Friday, August 8, 2014

Hormonal impact of diet

Hormonal impact of diet


Food: not just about calories

Food not see that as a combination of calories from protein, fat and carbohydrates is a grave mistake. The power supply has a direct impact on a variety of hormones that affect our health. In fact, our body weight may be in the standards, not our excess power, but that does not guarantee protection against many metabolic or degenerative diseases. We must go further and better food choices to keep the major systems of the body in perfect balance (homeostasis).




Nutrients and neurotransmitters

The production and release of neurotransmitters are related to diet. Thus the choice of food and the time of its decision in the day can affect neurotransmitters and therefore our mental state, our motivation, our attention, wakefulness, etc.

Dopamine and norepinephrine

Dopamine acts as a starter and norepinephrine as an accelerator . We understand the importance of these neurotransmitters in the morning upon awakening. The power supply can have an impact on these. Indeed, a breakfast containing protein sources allows to bring tyrosine, an amino acid precursor of dopamine and noradrenaline.

serotonin

The release of serotonin is linked to the consumption of carbohydrates. A highly carbohydrate meal thus result in a release of serotonin, which in turn will cause drowsiness. Indeed serotonin is the hormone of well-being but also of sleep. It is the precursor of melatonin (which helps stall sleep cycles) and activator inhibitor GABA in the system . Carbohydrate breakfast too is prohibited. Ditto for lunch to avoid the famous pump stroke 14 hours!

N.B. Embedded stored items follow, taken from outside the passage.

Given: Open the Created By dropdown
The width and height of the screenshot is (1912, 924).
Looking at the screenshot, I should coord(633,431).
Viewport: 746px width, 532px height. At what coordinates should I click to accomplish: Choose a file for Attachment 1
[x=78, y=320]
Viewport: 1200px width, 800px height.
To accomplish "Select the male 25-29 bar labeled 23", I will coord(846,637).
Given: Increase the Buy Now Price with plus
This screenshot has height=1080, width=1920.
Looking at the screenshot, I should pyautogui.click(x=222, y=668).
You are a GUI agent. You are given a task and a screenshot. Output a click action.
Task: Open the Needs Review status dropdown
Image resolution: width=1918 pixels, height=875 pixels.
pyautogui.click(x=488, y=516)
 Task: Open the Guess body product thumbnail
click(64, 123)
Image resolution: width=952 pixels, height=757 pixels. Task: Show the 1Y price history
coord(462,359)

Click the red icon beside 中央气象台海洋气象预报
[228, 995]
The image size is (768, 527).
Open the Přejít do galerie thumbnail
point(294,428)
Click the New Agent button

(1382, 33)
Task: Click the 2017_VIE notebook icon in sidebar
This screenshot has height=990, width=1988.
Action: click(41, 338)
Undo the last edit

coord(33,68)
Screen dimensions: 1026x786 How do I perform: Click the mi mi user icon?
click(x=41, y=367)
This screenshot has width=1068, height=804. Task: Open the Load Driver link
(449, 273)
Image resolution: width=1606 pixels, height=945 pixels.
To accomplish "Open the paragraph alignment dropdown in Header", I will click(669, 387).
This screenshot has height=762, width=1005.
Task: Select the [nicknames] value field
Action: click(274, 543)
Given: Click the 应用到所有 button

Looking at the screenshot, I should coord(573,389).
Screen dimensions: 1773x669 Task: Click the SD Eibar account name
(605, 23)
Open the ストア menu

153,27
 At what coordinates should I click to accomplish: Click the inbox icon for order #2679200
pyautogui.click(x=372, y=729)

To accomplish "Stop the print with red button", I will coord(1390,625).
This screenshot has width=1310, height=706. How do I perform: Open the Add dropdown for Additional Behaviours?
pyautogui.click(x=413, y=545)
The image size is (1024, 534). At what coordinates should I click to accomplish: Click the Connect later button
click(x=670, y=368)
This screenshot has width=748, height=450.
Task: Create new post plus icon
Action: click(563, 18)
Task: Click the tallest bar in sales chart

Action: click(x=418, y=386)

Serotonin is made ​​from tryptophan, an essential amino acid. If an animal protein is consumed dinner instead choose fish that is a good source of tryptophan.

Carbohydrates and insulin

Carbohydrates have an effect on insulin since the latter is a hormone that is designed to regulate blood sugar (which lowers it). Although insulin is a vital hormone that plays an important role in anabolism (building and repair of tissues), the excess is very harmful. It facilitates and enables the storage of triglycerides (fats) in adipocytes, cells of fat reserve. In addition, it contributes to inflammation (it increases the production of arachidonic acid from its precursor, the turn arachinonique acid will turn into inflammatory prostaglandin).
Fat and inflammatory mediators

The type of fat we eat has a direct impact on inflammation. Indeed eicosanoids, inflammatory mediators, are made from essential fatty acid [3]. Thus an excess of omega 6 and especially arachidonic acid results in a surplus of inflammation (PGE 2 formation), while sufficient omega 3 and especially those of long chain (DHA and EPA) can greatly reduce the inflammation (training PGE3). Here the quality of fat plays a major role.



Nutrinfo advice

- Eating breakfast moderate in carbohydrates. Avoid breakfast cereals, jam, honey, white bread. Opting for a good source of animal protein: eggs, bacon, ham, cheese. Plant proteins can come and complete: almonds, soy yogurt. A fruit is also possible.

- For lunch bet on vegetables in large quantity, good quality fats (olive, canola and nut first cold pressing), as well as lean meat (chicken or turkey without skin ).

- For snack afternoon opt for dried fruit or dried apricots prunes that will initiate a serotonin secretion kind.

- For dinner instead choose fish. Starchy foods are preferable to the dinner, including their effect on the secretion of serotonin, which in turn will allow the formation of melatonin.

- To minimize hyperglycemia and increased the ensuing insulin secretion, choose carbohydrate foods according to their glycemic index.

- To reduce inflammation (inflammation of low grade gives no pain but it is highly deleterious to the organism) avoid sunflower, corn, soybean and grape seed (omega 6 in large quantities). Totally avoid fatty meats and sausages, arachidonic acid sources. Increase sources of omega 3 and in particular EPA and DHA contained in the fatty fish (3 times per week).